**Information supplied**:
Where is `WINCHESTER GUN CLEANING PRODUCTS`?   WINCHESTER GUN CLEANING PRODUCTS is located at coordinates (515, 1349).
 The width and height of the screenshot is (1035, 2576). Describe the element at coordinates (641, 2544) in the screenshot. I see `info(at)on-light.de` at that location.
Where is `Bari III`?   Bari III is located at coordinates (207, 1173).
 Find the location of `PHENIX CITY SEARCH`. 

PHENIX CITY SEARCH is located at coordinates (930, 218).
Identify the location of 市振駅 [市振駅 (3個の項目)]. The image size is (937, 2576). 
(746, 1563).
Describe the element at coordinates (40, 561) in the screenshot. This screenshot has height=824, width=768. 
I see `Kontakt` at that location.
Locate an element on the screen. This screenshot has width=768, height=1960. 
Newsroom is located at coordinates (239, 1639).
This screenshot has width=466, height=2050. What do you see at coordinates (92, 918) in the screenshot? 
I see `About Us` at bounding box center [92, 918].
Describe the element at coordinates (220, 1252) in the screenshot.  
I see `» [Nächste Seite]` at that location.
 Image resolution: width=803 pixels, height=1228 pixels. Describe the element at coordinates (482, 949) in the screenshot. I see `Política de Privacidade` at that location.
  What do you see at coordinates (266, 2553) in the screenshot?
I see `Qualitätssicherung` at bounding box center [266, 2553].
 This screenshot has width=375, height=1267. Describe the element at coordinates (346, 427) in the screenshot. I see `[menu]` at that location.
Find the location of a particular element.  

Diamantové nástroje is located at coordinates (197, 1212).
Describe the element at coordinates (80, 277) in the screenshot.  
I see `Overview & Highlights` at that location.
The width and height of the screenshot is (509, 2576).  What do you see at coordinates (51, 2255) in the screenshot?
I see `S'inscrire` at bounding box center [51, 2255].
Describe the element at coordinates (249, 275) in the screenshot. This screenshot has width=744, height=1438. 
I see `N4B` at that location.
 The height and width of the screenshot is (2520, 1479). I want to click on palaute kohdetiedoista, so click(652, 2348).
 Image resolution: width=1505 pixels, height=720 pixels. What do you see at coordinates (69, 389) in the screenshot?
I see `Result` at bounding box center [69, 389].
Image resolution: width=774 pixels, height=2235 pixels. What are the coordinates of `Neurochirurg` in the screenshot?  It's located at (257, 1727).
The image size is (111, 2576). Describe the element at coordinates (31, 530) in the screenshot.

**What the task requires**: Copy out the lines from the one containing "Describe the element at coordinates (249, 275)" through the last line, swapping "Neurochirurg" for "Neurologe" and leaving everything else unchanged.

**Output of the task**:
Describe the element at coordinates (249, 275) in the screenshot. This screenshot has width=744, height=1438. 
I see `N4B` at that location.
 The height and width of the screenshot is (2520, 1479). I want to click on palaute kohdetiedoista, so click(652, 2348).
 Image resolution: width=1505 pixels, height=720 pixels. What do you see at coordinates (69, 389) in the screenshot?
I see `Result` at bounding box center [69, 389].
Image resolution: width=774 pixels, height=2235 pixels. What are the coordinates of `Neurologe` in the screenshot?  It's located at (257, 1727).
The image size is (111, 2576). Describe the element at coordinates (31, 530) in the screenshot.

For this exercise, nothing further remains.